Car il est un conflit que les Européens ont refusé de voir jusqu’ici: Vladimir Poutine est aussi en guerre contre l’«Occident», lui-même persuadé d’être victime d’un complot ourdi par les Etats-Unis et ses supplétifs européens pour affaiblir la Russie. Cette guerre-là est pour l’heure de pure propagande. Mais le risque d’un embrasement n’est plus à exclure. Les armements occidentaux – Washington hésite, quelques capitales européennes poussent dans cette voie – répondant à ceux de Moscou dans une lutte de plus en plus sanglante entre Kiev et les séparatistes.
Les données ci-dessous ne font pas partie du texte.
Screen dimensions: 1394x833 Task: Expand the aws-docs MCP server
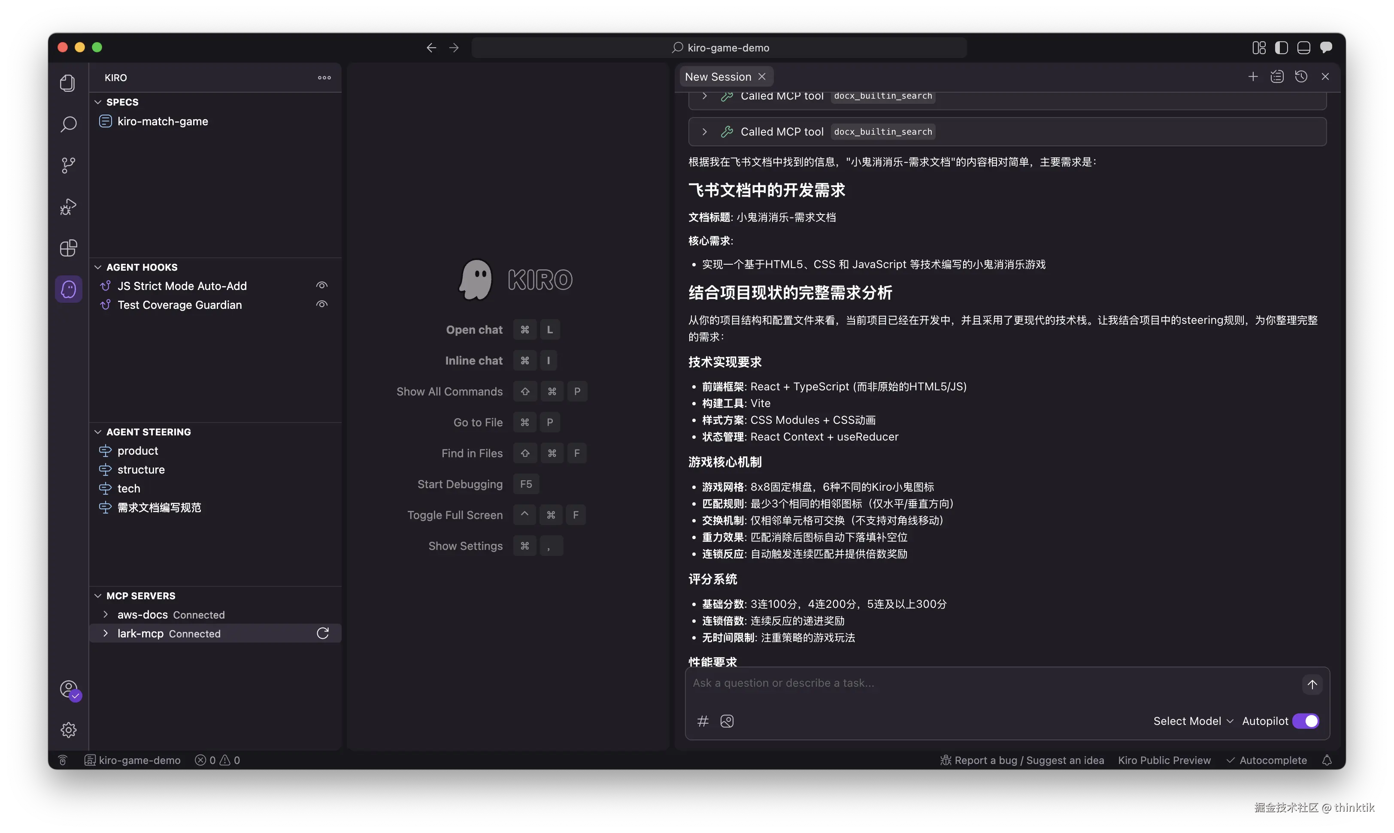(106, 615)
La France et l’Allemagne ont finalement pris acte de cette réalité lorsqu’ils ont annoncé, jeudi, leur nouvelle initiative de paix. «Il ne sera pas dit que la France et l’Allemagne, ensemble, n’auront pas tout tenté, tout entrepris, pour préserver la paix», a expliqué Angela Merkel, alors que François Hollande ajoutait que l’«option de la diplomatie ne peut être prolongée indéfiniment». On en est là. La menace ne vient pas que de la Russie. La crise ukrainienne représente un risque majeur de division entre Européens et entre l’Europe et les Etats-Unis.
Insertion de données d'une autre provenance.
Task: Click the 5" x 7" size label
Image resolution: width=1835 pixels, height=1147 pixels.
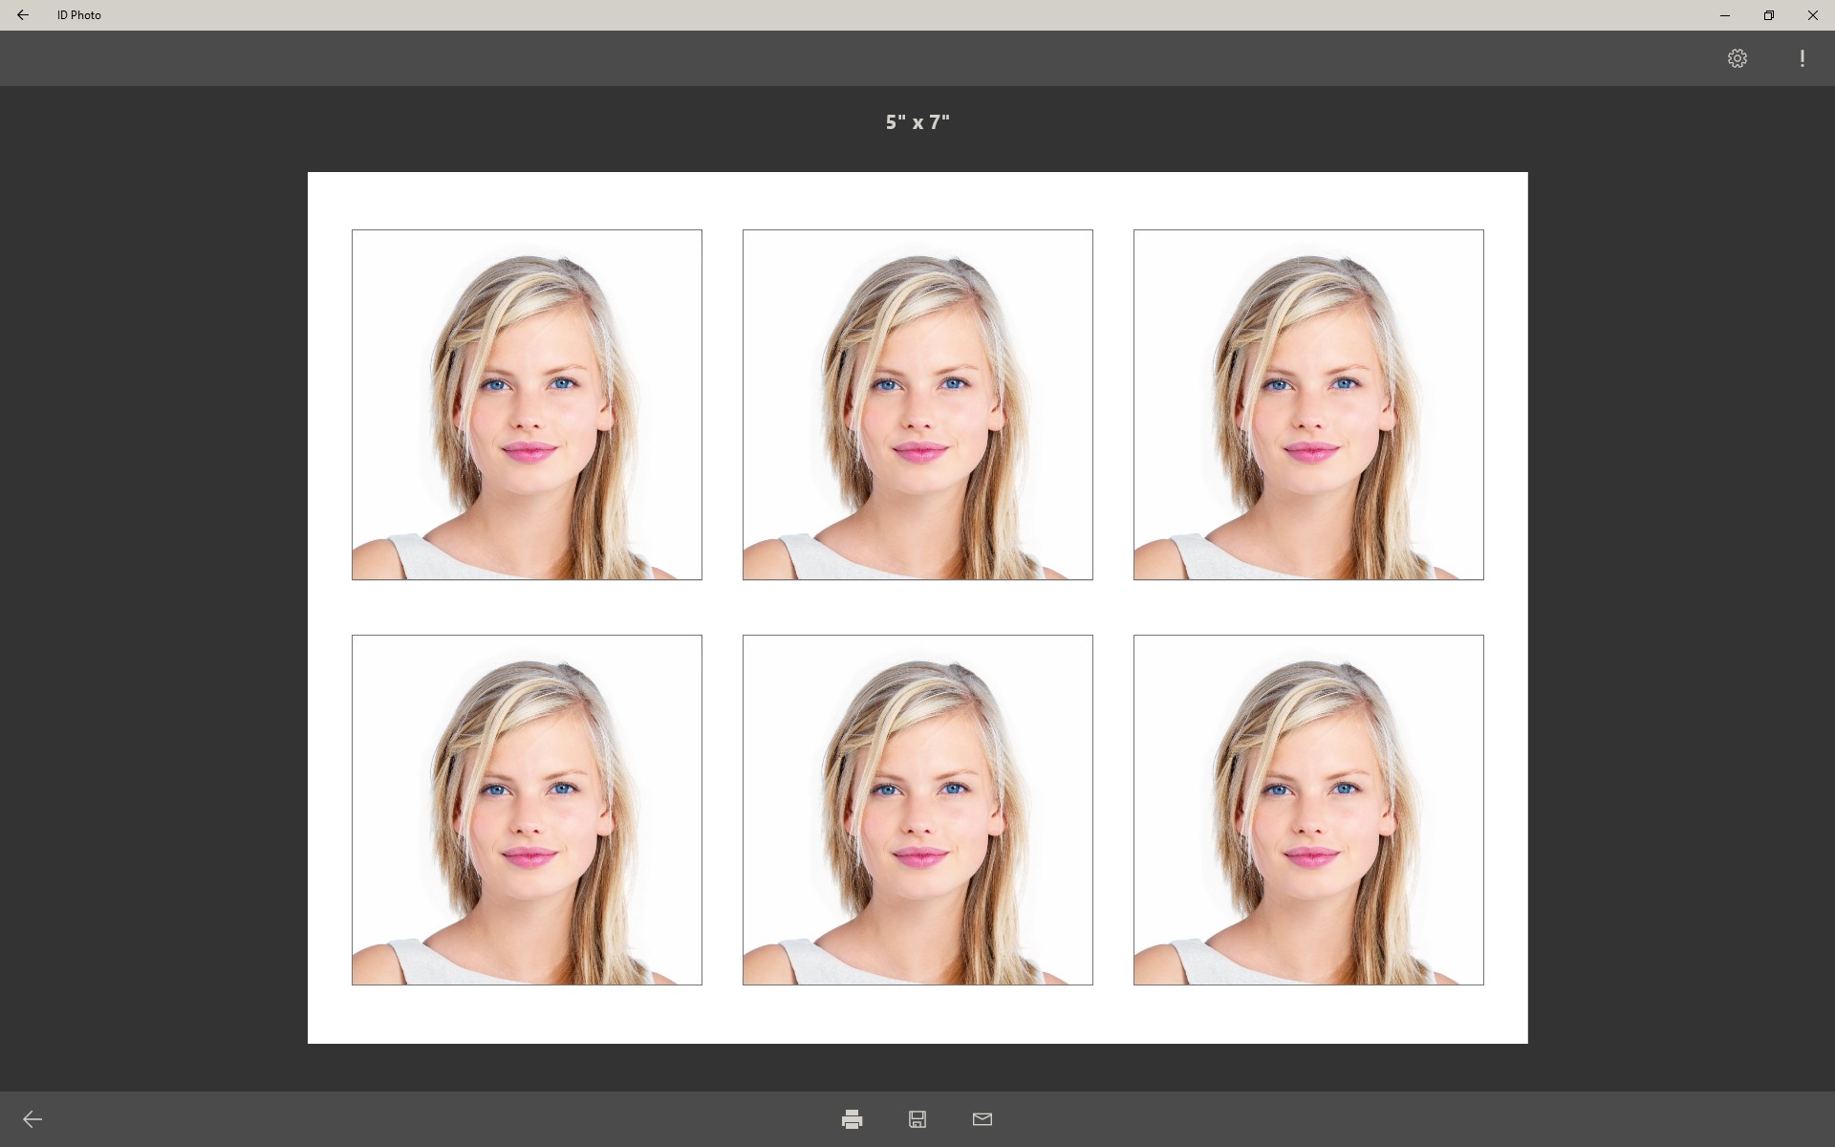Action: tap(918, 122)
Pour éviter le pire, il y a désormais urgence à agir. Du moment que ni les Européens, ni les Etats-Unis ne sont prêts à se battre pour l’Ukraine, seul un accord politique avec Moscou est envisageable. Un «accord global», comme le dit désormais François Hollande. A quoi devrait ressembler ce plan pour donner une chance à la paix? Dans l’immédiat, il s’agit de mettre un terme au bain de sang dans le Donbass en appliquant enfin l’accord de paix négocié à Minsk en septembre dernier. Cet accord en douze points a été signé par l’Ukraine, les séparatistes, la Russie et l’OSCE. Il implique un cessez-le-feu, un retrait des troupes et des armes lourdes des zones de combat et un dialogue politique prévoyant une «décentralisation» du pouvoir en Ukraine.

Si ce plan a échoué jusqu’ici – en grande partie du fait de l’offensive des séparatistes – comment lui donner une seconde chance aujourd’hui? L’approche «globale» nécessite de statuer sur la souveraineté de l’Ukraine – Crimée comprise – et sa future reconstruction économique. Cette souveraineté ne peut être négociée. Ce que peuvent, en revanche, offrir à la Russie les Français et les Allemands – appuyés par l’UE, les Etats-Unis et l’OTAN – ce sont de nouvelles garanties sur une forme de neutralisation de l’Ukraine afin qu’elle ne rejoigne pas une alliance militaire. Kiev doit pouvoir comprendre que c’est aussi dans son intérêt.

Certains penseront que c’est trop céder à Moscou. Mais quelle est l’alternative? Vladimir Poutine est prêt à une guerre d’usure en Ukraine. Elle pourrait bien devenir «totale», comme l’a clairement dit le président français.